Sadly, I haven’t tracked down at which point we changed the version of the aws-maven plugin so not entirely sure which version introduced this issue, but I’m using 4.8.0.RELEASE and this is exhibiting the issue I’ve mentioned. So chances are it applies to all versions from 4.8.0.RELEASE onwards.

The issue is that this plugin started reporting “Access Denied [Help 1]” — and inspecting the configuration this wasn’t due to misconfiguration or wrong key/access. Also it wasn’t due to any wrong packaging or release — simply issuing mvn deploy renders the same issue.

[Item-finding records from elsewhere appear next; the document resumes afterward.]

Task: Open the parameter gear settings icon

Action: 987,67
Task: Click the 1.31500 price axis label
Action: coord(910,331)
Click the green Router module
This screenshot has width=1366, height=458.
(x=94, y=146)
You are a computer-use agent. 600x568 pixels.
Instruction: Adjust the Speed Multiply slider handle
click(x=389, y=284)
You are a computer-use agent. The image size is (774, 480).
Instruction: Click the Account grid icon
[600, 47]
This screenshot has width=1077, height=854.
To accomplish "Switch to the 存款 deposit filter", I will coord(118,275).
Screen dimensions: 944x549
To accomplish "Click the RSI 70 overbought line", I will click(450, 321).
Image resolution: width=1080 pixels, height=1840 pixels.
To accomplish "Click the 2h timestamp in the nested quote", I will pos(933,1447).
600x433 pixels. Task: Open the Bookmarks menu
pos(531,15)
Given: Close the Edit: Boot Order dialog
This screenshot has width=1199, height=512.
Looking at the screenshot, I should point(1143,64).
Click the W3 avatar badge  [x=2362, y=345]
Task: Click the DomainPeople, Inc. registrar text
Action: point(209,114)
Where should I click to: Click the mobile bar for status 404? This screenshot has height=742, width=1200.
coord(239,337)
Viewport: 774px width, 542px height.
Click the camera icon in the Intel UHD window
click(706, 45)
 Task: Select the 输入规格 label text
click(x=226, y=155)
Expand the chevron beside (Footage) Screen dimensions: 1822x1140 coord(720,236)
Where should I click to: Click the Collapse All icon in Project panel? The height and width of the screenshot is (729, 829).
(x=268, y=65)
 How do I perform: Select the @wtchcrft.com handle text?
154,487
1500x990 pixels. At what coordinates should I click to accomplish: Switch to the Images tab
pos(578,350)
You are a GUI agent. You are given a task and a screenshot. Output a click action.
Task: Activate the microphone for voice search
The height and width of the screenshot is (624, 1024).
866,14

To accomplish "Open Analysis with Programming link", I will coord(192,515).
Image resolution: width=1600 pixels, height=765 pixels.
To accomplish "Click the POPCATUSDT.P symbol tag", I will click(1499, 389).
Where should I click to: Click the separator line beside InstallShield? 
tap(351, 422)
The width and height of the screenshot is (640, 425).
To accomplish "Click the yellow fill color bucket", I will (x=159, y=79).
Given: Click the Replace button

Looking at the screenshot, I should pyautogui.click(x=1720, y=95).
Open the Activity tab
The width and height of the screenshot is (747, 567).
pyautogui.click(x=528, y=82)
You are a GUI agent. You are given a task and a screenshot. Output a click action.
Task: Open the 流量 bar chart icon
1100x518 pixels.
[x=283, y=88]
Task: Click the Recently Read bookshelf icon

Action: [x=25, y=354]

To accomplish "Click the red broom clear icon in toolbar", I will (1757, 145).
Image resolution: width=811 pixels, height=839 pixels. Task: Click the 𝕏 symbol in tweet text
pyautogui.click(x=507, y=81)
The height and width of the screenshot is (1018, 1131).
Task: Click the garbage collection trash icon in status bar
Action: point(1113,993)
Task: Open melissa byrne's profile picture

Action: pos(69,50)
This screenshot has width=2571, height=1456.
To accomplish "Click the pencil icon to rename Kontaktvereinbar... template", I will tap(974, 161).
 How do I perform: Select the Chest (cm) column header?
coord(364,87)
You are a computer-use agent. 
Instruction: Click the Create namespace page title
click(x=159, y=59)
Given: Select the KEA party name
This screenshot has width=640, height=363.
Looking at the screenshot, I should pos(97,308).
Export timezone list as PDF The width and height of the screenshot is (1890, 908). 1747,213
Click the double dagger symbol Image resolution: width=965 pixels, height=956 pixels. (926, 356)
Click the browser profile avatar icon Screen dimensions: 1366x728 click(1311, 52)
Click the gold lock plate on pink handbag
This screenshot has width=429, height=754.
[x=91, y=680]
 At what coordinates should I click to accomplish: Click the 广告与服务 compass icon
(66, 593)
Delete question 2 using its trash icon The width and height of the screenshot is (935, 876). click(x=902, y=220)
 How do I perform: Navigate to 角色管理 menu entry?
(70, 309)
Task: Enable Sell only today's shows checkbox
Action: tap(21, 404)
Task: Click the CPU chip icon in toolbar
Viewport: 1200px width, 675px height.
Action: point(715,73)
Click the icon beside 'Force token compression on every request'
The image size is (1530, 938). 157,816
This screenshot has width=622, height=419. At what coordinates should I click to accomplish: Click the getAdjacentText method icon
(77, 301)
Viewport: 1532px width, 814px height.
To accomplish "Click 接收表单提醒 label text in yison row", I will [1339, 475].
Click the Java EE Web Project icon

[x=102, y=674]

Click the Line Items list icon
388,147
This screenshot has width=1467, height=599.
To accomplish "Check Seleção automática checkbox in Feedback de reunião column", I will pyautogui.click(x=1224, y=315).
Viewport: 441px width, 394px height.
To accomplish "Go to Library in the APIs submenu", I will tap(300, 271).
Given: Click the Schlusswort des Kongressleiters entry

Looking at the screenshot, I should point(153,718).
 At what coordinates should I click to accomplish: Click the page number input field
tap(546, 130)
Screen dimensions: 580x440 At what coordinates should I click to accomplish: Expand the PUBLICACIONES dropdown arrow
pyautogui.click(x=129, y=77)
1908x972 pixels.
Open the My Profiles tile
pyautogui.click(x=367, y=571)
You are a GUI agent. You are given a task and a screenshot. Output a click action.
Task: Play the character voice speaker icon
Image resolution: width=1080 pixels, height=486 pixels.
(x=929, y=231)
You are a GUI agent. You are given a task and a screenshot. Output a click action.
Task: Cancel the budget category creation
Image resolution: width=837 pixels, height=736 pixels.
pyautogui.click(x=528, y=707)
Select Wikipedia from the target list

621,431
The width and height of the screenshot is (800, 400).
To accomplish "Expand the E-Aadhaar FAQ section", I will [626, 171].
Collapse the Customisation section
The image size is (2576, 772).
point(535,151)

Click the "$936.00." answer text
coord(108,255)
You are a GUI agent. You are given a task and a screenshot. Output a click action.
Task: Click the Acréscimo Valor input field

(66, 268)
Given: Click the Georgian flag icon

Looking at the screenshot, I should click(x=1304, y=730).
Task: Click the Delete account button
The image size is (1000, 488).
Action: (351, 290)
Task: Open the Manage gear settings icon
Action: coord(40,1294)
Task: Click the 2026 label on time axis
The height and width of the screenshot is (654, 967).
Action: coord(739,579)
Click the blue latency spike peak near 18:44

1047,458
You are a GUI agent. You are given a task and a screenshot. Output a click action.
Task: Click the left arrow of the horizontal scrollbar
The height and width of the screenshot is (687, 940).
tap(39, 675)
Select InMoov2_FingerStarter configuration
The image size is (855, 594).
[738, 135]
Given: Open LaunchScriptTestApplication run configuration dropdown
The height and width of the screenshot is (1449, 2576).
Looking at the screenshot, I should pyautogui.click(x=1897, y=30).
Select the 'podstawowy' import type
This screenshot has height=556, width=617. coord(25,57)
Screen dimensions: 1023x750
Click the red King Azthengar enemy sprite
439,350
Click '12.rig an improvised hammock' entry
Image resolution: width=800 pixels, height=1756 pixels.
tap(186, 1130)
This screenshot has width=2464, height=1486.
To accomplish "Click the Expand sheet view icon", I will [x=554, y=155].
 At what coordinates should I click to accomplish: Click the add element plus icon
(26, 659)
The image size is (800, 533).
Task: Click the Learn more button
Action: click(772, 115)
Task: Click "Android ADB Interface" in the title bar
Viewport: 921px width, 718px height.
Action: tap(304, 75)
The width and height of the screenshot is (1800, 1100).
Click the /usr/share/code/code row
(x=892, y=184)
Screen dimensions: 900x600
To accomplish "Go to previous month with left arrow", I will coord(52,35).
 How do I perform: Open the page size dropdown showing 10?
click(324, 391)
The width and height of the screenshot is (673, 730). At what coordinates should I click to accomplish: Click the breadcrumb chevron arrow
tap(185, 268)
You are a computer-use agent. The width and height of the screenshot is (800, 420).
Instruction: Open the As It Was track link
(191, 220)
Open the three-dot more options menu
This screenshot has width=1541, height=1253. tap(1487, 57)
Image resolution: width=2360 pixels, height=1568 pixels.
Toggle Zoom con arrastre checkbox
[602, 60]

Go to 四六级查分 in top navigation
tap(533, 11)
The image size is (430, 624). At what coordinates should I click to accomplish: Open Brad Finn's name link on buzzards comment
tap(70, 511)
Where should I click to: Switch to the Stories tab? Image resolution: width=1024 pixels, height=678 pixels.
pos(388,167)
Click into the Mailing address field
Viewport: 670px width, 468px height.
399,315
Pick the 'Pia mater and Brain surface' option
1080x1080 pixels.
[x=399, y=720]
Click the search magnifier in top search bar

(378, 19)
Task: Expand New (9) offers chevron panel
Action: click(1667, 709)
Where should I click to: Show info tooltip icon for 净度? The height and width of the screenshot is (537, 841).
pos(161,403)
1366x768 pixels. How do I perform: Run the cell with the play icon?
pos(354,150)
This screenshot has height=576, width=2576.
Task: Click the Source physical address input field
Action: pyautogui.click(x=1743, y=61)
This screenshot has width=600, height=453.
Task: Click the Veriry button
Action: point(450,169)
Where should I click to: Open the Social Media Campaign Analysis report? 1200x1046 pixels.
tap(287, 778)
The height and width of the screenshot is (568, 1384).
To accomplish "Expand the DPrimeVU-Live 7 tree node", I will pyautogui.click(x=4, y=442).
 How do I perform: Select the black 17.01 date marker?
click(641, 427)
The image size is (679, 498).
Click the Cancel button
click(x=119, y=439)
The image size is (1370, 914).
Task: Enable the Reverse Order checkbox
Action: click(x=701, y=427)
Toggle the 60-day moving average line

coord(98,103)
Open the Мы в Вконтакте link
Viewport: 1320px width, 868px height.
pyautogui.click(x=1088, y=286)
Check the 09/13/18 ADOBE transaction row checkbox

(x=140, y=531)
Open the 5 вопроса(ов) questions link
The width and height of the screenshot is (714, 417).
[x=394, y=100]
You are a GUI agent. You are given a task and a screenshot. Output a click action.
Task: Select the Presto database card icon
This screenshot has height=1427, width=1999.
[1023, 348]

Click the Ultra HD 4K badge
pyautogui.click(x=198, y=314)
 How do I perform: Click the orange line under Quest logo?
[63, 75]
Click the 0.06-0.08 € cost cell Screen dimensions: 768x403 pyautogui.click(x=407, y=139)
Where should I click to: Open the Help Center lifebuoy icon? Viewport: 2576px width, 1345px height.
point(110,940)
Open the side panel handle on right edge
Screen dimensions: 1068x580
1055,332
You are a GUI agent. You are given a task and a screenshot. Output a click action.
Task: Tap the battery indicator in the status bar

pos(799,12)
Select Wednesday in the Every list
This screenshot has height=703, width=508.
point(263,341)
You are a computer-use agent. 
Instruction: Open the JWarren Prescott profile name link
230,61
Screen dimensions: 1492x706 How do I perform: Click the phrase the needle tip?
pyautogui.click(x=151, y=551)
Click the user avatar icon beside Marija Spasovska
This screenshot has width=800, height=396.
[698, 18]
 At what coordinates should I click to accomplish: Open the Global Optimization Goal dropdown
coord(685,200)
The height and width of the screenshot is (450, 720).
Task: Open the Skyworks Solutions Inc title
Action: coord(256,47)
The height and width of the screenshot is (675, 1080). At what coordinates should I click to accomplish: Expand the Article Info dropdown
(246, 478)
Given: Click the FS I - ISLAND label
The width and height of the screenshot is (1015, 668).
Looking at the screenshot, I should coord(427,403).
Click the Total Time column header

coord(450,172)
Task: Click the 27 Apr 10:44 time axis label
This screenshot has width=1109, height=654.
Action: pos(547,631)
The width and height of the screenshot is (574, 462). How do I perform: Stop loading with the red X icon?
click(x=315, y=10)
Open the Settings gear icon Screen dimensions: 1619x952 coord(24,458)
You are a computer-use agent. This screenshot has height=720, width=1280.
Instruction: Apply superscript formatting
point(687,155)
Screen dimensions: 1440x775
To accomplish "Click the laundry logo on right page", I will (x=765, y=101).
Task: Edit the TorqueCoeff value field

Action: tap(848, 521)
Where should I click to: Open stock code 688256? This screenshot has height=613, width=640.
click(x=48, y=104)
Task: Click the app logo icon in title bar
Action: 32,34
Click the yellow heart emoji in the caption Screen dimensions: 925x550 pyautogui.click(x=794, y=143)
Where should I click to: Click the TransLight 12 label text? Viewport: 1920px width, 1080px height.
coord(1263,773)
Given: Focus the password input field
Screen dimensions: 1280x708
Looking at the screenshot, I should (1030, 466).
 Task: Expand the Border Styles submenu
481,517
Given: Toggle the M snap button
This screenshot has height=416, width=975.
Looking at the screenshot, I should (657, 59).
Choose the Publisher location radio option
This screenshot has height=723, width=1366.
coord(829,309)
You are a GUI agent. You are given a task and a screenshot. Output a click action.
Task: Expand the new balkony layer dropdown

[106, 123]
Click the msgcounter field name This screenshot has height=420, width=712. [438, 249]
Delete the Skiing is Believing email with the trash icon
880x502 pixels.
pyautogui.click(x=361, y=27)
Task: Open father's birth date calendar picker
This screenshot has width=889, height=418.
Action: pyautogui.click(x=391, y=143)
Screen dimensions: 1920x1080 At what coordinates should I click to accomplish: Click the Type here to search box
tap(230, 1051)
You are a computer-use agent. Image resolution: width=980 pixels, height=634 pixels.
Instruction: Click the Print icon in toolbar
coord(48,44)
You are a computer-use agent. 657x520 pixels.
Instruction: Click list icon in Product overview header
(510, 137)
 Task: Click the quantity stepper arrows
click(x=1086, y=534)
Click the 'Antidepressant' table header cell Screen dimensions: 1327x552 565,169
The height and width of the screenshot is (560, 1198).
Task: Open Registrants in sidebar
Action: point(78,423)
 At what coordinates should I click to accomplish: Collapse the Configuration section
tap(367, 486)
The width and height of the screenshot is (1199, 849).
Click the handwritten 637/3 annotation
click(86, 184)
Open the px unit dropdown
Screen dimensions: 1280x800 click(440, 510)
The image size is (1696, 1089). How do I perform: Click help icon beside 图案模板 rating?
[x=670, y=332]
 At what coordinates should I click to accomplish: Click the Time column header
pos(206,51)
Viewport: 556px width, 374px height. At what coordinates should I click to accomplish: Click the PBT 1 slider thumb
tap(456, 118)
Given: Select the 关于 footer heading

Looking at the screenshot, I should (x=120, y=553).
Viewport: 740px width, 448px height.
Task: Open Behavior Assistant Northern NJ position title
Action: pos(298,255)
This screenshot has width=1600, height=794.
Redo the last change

It turns out to fix this I need an extra element defined in each <server> element in settings.xml: <privateKey> ! I had to reconfigure my settings.xml as follows:

...
<servers>
      <!-- For AWS use access key in username and secrete key in passphrase -->
        <server>
            <id>aws-release</id>
            <username>aws access key</username>
            <privateKey>${user.home}/.ssh/id_rsa</privateKey>
            <passphrase>aws secret key</passphrase>
        </server>
        <server>
            <id>aws-snapshot</id>
            <username>aws access key</username>
            <privateKey>${user.home}/.ssh/id_rsa</privateKey>
            <passphrase>aws secret key</passphrase>
        </server>
...
 
</servers>
...

The entry is a dummy one — the RSA private key actually exists in my case but it’s not used at all for Amazon/EC2/S3 access, however it seems without it the plugin fails and it displays some standard error, hence “Access Denied” 🙁

So if you encounter the same issue with your aws-maven just add the above entry in each of your S3 repos managed through it and re-run it — this seems to do it!

5 Responses to “Fixing aws-maven Issue with “Access Denied””

  1. Bob

    Thank you, thank you, thank you!

  2. ofreshy

    Woohoo , it worked ! Well, at least it managed to access ceres 🙂

  3. Liv

    Wow, I never thought this to be such a widespread issue for once.
    Secondly, Offer, you’re telling me that Magnetic is still running the old Cognitive Match CERES system? Man! 🙂

  4. David

    How did you generated private key for s3? i’m using Mac and don’t know to do it.

  5. Liv

    @David: you download the keys generated by Amazon for you from the AWS console.